### Records ###

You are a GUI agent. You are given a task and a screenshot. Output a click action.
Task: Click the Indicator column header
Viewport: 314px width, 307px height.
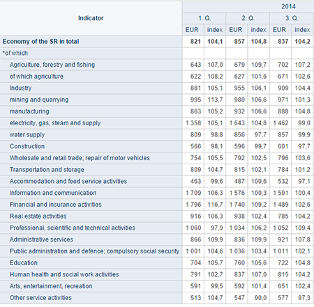[91, 18]
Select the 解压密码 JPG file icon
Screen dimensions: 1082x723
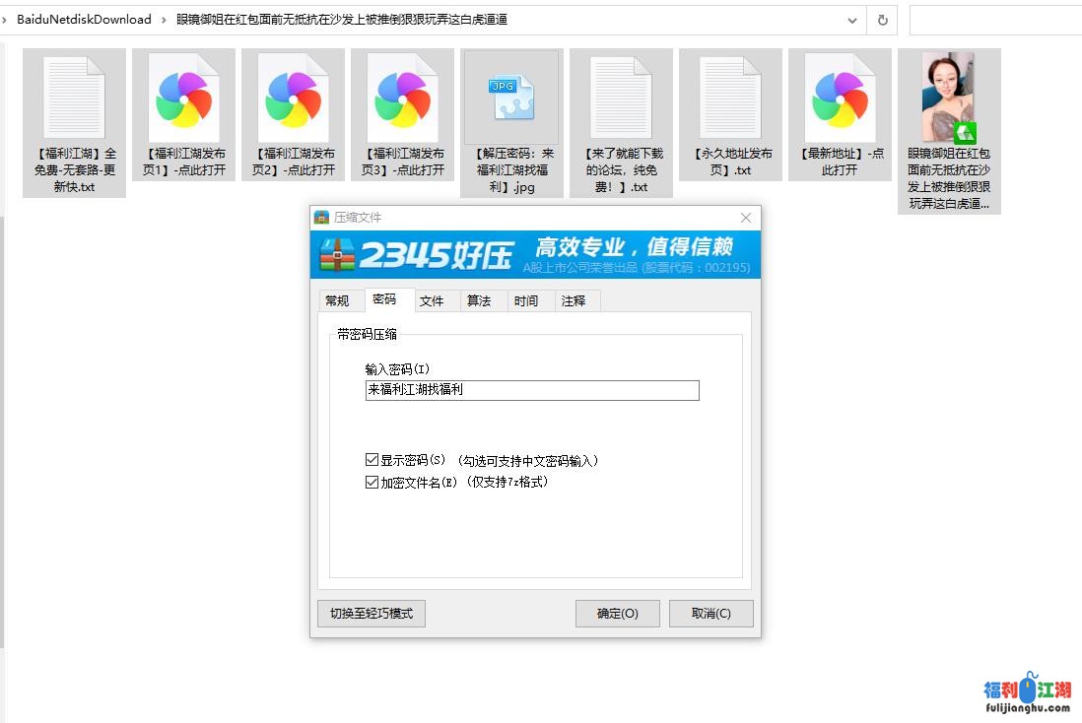(x=511, y=99)
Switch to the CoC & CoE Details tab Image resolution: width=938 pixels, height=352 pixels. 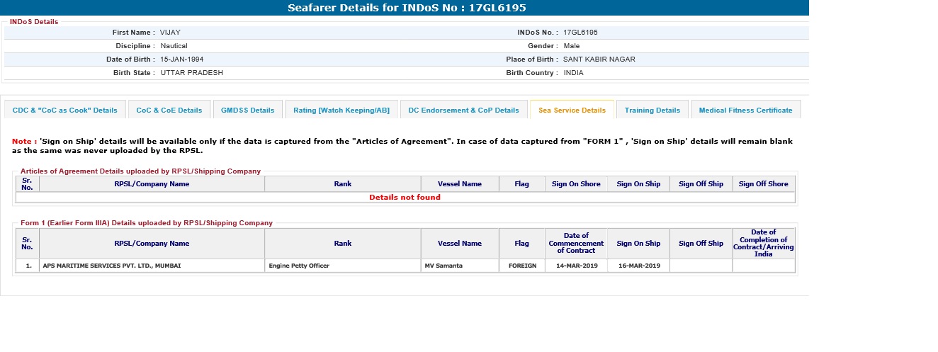coord(169,110)
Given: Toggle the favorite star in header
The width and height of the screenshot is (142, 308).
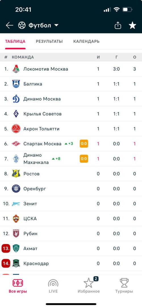Looking at the screenshot, I should pos(132,25).
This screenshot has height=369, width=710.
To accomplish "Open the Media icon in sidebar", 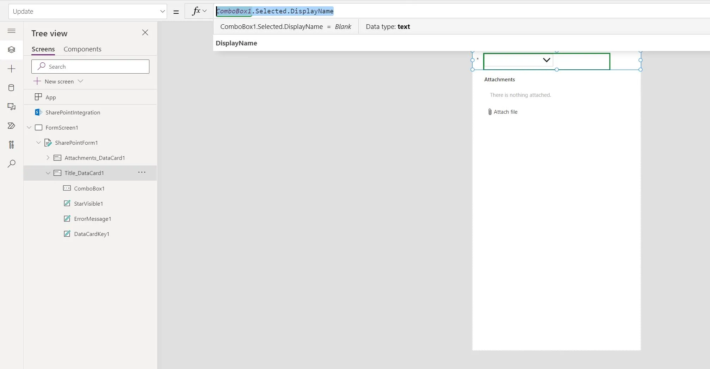I will coord(11,107).
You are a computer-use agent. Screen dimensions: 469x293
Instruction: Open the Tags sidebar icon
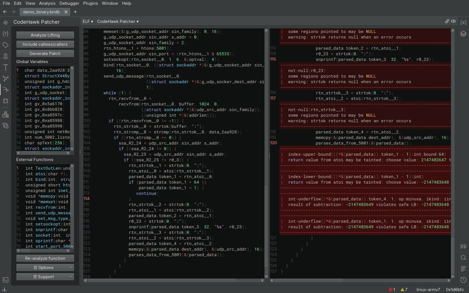(6, 45)
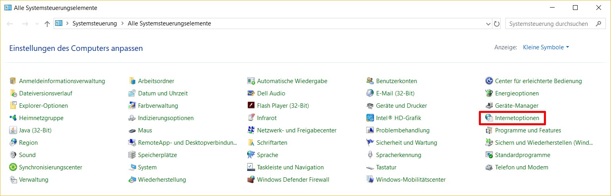The image size is (611, 196).
Task: Select Alle Systemsteuerungselemente breadcrumb segment
Action: pos(169,23)

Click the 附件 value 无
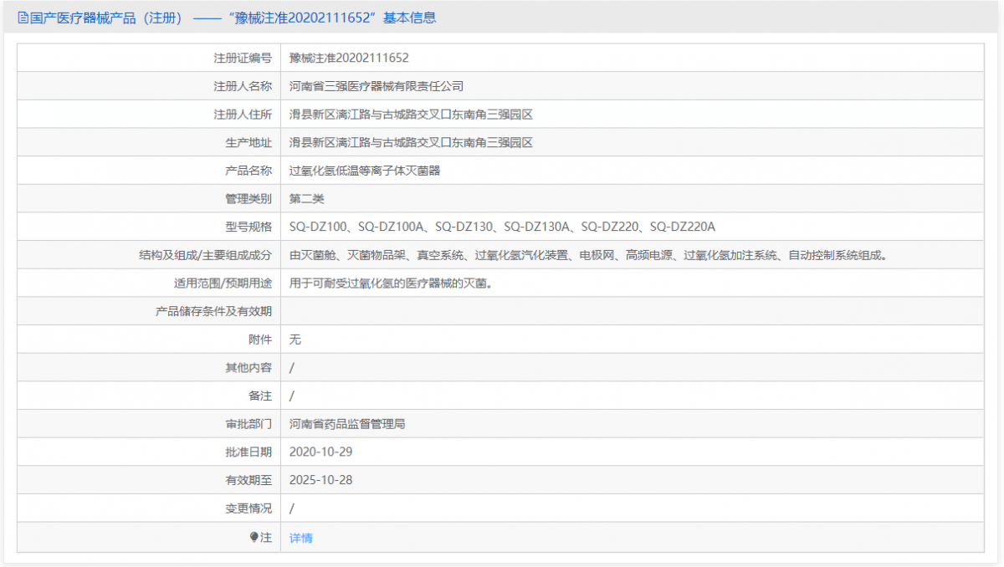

###

### Work order:
Without any pictures, write out the lines running from the one containing "Instruction: Open the Tags sidebar icon" through the end of the listing above, both included, exactly as given.

### Completed task:
Instruction: Open the Tags sidebar icon
(6, 45)
The image size is (611, 196).
Task: Select Alle Systemsteuerungselemente breadcrumb segment
Action: pos(169,23)

Click the 附件 value 无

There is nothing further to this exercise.